Assistant Speaker of the United States House of Representatives
- In office January 3, 2021 – January 3, 2023
- Leader: Nancy Pelosi
- Preceded by: Ben Ray Luján
- Succeeded by: Jim Clyburn (Assistant Democratic Leader)

Vice Chair of the House Democratic Caucus
- In office January 3, 2019 – January 3, 2021
- Leader: Nancy Pelosi
- Preceded by: Linda Sánchez
- Succeeded by: Pete Aguilar

Member of the U.S. House of Representatives from Massachusetts's 5th district
- Incumbent
- Assumed office December 10, 2013
- Preceded by: Ed Markey

Member of the Massachusetts Senate
- In office January 5, 2011 – December 10, 2013
- Preceded by: Richard Tisei
- Succeeded by: Jason Lewis
- Constituency: Middlesex and Essex district (2011–2013); 5th Middlesex district (2013);

Member of the Massachusetts House of Representatives from the 32nd Middlesex district
- In office March 13, 2008 – January 5, 2011
- Preceded by: Mike Festa
- Succeeded by: Paul Brodeur

Personal details
- Born: Katherine Marlea Clark July 17, 1963 (age 63) New Haven, Connecticut, U.S.
- Party: Democratic
- Spouse: Rodney Dowell ​(m. 1992)​
- Children: 3
- Education: St. Lawrence University (BA); Cornell University (JD); Harvard University (MPA);
- Website: House website Campaign website
- Clark's voice Clark introducing the Every Prescription Conveyed Securely (EPCS) Act. Recorded June 22, 2018
- ↑ Clark's official service began on the date of the special election, while she was not sworn in until December 12, 2013.;

= Katherine Clark =

American politician (born 1963)

Katherine Marlea Clark (born July 17, 1963) is an American lawyer and politician who has served as House minority whip since 2023 and is currently in her seventh term as the U.S. representative for Massachusetts's 5th congressional district, having held the post since 2013. She previously served as assistant speaker (Note: Officially the "House assistant Democratic leader") from 2021 to 2023 and vice chair of the House Democratic Caucus from 2019 to 2021. Clark was a member of the Massachusetts House of Representatives from 2008 to 2011 and the Massachusetts Senate from 2011 to 2013.

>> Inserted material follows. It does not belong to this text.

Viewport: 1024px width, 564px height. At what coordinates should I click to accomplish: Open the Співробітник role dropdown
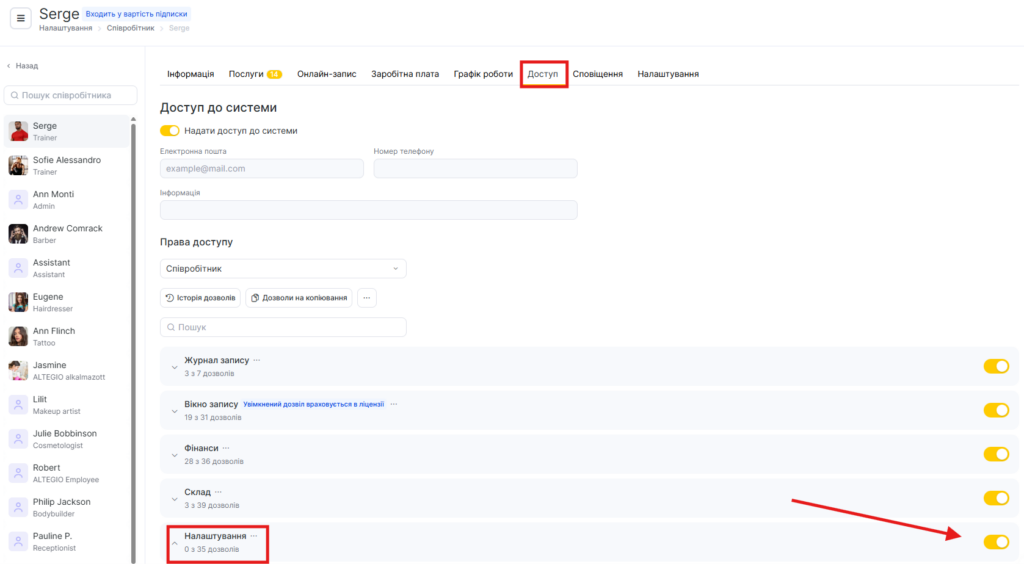pos(283,269)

Born in Connecticut, Clark worked as an attorney in several states before moving to Massachusetts in 1995, where she worked in state government. She joined the Melrose School Committee in 2002, becoming committee chair in 2005. She was first elected to the state legislature in 2008, and contributed to legislation regarding criminal justice, education, and municipal pensions. She won the 2013 special election for the U.S. House of Representatives to succeed Ed Markey in the 5th district, and sits on the House Appropriations Committee.

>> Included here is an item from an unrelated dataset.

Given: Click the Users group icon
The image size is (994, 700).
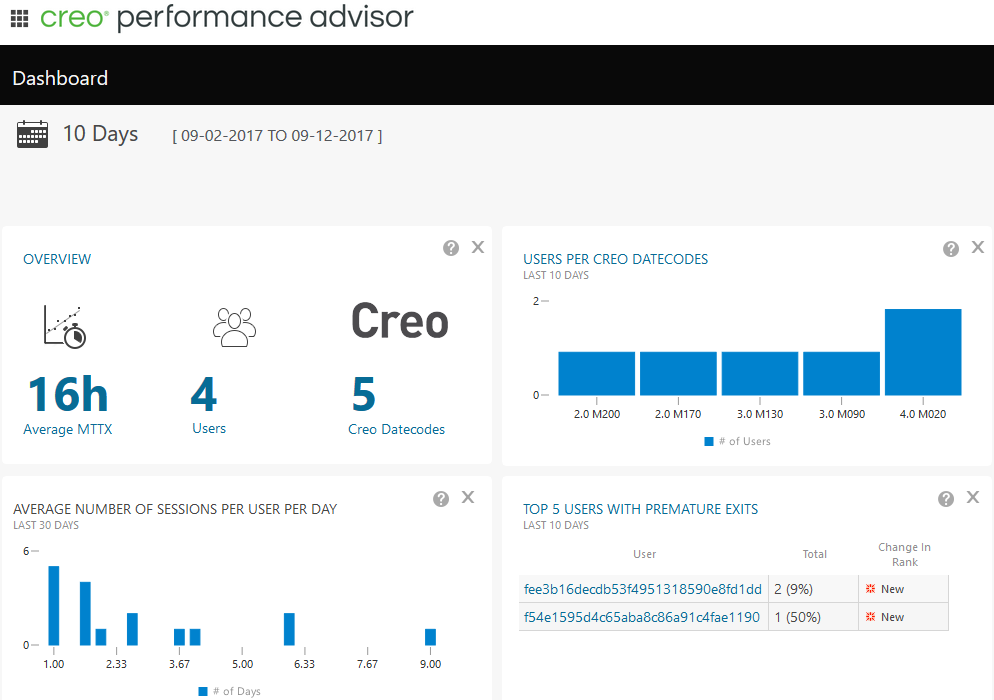Looking at the screenshot, I should click(234, 327).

Clark's district includes many of Boston's northern and western satellite cities and suburbs, such as Medford, Framingham, Woburn, Waltham, and her home city of Revere.

==Early life and career==
Katherine Marlea Clark was born on July 17, 1963, in New Haven, Connecticut. She attended St. Lawrence University, Cornell Law School, and Harvard's John F. Kennedy School of Government. She studied in Nagoya, Japan, in 1983.

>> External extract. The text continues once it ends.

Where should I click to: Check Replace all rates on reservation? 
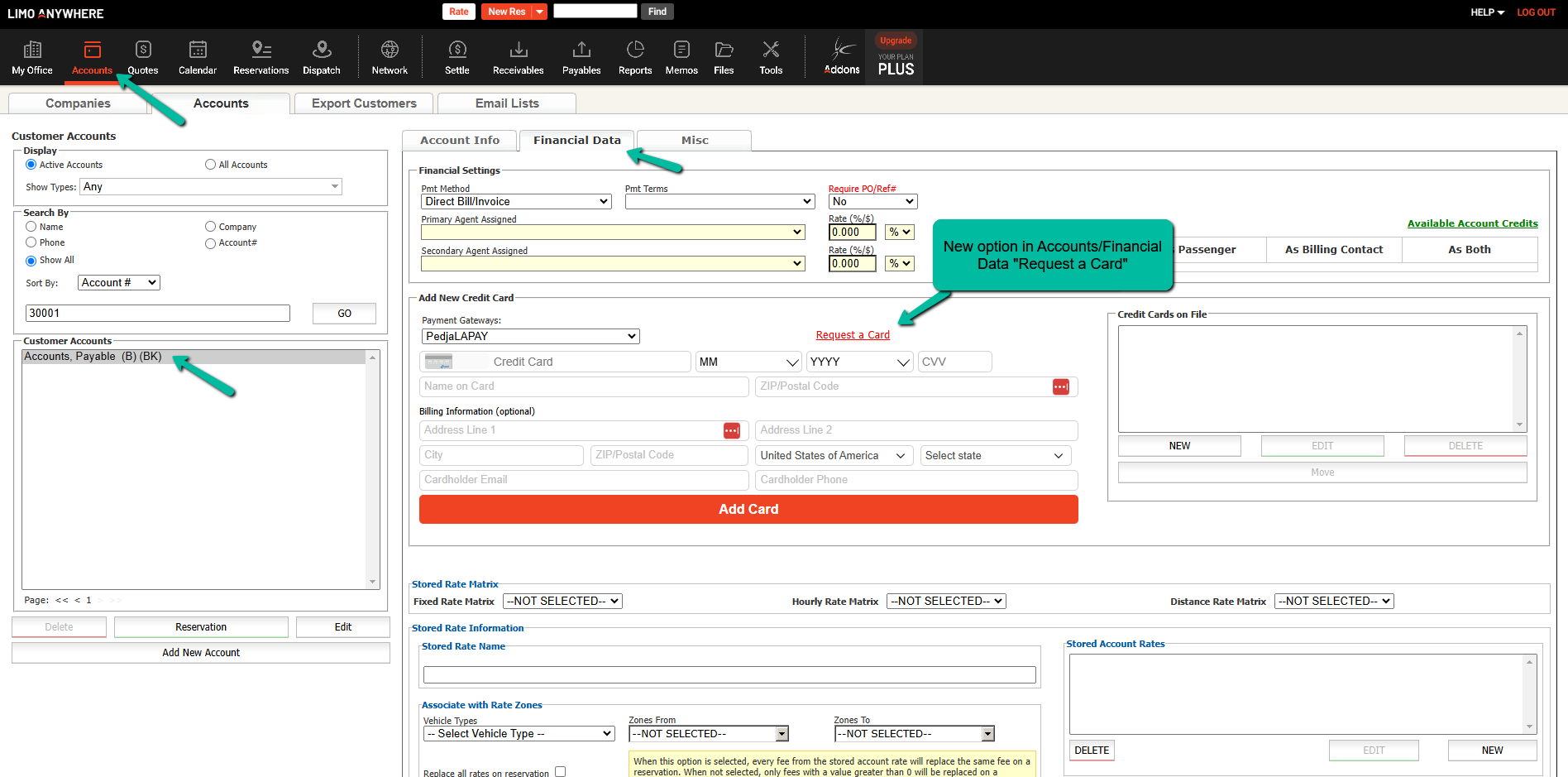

In her early career, she worked as an attorney in Chicago. She then moved to Colorado, where she worked as a clerk for Judge Alfred A. Arraj of the United States District Court for the District of Colorado and later as a staff attorney for the Colorado District Attorneys' Council. She moved to Massachusetts in 1995 and became general counsel for the state Office of Child Care Services.

==Local politics==
In 2001, Clark moved to Melrose, where she was elected to the Melrose School Committee, taking her seat in January 2002. She first ran for the Massachusetts Senate in 2004 and lost to Republican incumbent Richard Tisei. In January 2005, she was unanimously elected chairwoman of the Melrose School Committee. In 2006, she ran for the 32nd Middlesex seat in the Massachusetts House of Representatives when incumbent Mike Festa began a run for Middlesex district attorney but withdrew after he dropped out of the race.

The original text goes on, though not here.